Me gustan las críticas sinceras.
Espero que disfrutes.

lunes, 2 de enero de 2012

La niña del espejo.

Ven a mirarte, niña,
a la orilla, en luna.
Déjame que te muestre
lo que te ocultas.

Lo que te ocultas, niña
empapada en besos.
Préstame tu figura,
yo te sostengo.

Fíjate en el reflejo
de esos amantes.
Si te parece bello,
que no se aparten.

Que no se aparten, niña,
que bailen juntos
flexibles maravillas,
como dos juncos.

Disfruta lo que eres
con diez sentidos.
Espejos de placeres,
tus ojos míos.

Ven a mirarte, amada.
Ven que te vea.
Bendita madrugada
en tu marea.

Marea de tu cuerpo,
esculpida viva.
Llévate este recuerdo
en la mochila.

7 comentarios:

Irene Comendador dijo...

Precioso Julio, en esa orilla llena de juncos que bailan descolocados, enamorados, precioso precioso!!
Un beso y sigue por esa senda que la caminas muy bien :DDD

TORO SALVAJE dijo...

Bonito, bonito y bonito.

Saludos.

Carlos dijo...

Muy chulo Julio....muy chulo...

Un abrazo

Ángela dijo...

Rítmico, musical, Lorquiano.
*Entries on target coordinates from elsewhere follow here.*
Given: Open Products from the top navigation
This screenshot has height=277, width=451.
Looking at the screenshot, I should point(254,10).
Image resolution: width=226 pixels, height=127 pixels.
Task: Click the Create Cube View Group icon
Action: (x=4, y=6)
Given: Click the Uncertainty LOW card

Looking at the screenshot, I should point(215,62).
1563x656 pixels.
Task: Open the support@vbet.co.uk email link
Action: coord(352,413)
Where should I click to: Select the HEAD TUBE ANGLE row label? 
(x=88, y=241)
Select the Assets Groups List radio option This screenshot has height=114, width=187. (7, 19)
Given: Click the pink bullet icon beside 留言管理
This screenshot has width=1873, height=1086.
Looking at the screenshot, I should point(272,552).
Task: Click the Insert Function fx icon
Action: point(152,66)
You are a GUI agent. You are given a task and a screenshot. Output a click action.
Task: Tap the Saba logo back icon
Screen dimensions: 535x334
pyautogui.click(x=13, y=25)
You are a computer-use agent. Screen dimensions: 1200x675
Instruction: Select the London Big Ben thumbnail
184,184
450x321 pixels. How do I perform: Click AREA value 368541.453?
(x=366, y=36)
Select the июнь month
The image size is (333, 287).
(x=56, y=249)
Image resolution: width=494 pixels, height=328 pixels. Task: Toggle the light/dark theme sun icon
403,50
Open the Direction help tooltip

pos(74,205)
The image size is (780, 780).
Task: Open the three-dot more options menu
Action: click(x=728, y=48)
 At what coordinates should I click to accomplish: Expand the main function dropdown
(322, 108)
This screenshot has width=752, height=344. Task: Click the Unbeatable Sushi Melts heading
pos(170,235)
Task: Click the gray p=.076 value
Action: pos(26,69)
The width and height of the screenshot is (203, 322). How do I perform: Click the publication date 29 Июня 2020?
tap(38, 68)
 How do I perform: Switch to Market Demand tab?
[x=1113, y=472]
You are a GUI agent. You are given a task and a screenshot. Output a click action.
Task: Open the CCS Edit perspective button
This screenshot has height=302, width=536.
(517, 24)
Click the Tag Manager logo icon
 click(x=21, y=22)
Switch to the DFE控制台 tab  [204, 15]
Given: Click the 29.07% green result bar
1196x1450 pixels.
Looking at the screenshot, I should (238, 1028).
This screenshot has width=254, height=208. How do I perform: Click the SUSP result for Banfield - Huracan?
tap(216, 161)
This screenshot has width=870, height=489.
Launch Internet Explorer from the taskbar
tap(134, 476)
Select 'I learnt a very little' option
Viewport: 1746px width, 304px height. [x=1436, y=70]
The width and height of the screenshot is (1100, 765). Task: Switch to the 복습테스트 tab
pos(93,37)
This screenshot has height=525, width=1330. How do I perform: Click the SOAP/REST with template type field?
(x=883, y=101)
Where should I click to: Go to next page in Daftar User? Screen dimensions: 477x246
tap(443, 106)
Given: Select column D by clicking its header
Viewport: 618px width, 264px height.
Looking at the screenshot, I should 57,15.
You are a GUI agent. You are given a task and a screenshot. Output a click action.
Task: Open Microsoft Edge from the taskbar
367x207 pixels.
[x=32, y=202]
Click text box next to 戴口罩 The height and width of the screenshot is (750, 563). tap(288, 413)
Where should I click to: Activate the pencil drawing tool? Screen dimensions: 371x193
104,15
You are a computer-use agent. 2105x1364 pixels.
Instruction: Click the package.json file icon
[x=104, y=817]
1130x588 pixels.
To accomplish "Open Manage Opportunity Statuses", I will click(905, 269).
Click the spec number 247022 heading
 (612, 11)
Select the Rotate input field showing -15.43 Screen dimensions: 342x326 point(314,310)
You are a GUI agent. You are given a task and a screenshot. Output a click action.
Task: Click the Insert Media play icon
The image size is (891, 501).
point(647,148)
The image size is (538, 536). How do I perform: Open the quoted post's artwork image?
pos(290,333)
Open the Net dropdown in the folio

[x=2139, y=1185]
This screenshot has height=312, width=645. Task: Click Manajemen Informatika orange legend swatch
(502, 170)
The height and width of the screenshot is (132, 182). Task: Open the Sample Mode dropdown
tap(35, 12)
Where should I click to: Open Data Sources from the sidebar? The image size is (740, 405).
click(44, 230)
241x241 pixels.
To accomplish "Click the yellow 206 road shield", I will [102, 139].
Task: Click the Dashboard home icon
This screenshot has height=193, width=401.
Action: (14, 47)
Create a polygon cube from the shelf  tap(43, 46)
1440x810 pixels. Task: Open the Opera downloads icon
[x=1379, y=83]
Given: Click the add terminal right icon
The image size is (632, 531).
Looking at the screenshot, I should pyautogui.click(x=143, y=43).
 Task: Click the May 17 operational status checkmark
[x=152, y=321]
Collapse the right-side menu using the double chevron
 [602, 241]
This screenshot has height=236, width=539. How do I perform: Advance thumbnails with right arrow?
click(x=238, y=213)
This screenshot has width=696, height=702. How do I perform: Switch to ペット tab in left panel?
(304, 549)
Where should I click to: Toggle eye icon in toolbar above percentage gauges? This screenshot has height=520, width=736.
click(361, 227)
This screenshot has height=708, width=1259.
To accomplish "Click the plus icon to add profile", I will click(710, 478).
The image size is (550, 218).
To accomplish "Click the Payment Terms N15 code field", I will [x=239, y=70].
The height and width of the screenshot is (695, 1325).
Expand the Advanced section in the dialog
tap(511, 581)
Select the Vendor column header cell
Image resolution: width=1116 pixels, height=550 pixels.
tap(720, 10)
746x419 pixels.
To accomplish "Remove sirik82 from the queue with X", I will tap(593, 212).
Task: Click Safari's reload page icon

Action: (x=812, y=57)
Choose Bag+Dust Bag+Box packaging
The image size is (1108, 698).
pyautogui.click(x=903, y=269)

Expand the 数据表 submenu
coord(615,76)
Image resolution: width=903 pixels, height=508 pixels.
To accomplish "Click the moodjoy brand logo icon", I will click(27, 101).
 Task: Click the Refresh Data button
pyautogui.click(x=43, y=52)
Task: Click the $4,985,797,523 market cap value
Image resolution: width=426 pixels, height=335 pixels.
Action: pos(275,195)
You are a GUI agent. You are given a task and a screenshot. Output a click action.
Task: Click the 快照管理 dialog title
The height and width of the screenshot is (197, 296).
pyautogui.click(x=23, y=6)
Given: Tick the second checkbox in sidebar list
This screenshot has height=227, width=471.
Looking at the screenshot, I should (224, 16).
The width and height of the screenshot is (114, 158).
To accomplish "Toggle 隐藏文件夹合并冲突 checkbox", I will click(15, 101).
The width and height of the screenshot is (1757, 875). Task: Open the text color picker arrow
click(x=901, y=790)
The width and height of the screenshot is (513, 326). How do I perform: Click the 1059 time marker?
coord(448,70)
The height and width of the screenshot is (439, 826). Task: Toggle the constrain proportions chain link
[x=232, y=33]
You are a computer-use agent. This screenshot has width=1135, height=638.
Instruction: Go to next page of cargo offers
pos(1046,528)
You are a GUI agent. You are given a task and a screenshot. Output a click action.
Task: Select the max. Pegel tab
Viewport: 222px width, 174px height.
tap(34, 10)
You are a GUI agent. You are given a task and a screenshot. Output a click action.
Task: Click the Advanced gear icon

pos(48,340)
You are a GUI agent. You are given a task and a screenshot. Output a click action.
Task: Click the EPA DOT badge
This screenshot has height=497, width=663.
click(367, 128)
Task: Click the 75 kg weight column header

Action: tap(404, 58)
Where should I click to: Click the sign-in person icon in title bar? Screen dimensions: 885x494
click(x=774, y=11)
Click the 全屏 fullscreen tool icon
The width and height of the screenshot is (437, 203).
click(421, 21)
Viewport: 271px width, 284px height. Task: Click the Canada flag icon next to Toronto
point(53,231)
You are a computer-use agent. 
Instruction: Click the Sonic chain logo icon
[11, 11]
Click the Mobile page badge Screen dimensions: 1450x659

Es como una cascada de palabras que van fluyendo despacio, pero sin detenerse.
uf, precioso.
Un beso.

Julio G. Martín dijo...

Gracias por vuestros comentarios, espero que este año nos sigamos viendo por los blogs de un@s y otr@s.
Abrazos

Hanita dijo...

Es hermoso!!! lo leo y me dan ganas de volverme a enamorar :) saludines Julio!!!

Julio G. Martín dijo...

Hanita, qué ilusión verte aquí.
Espero de todo corazón que te vuelvas a enamorar y que seas correspondida como te mereces.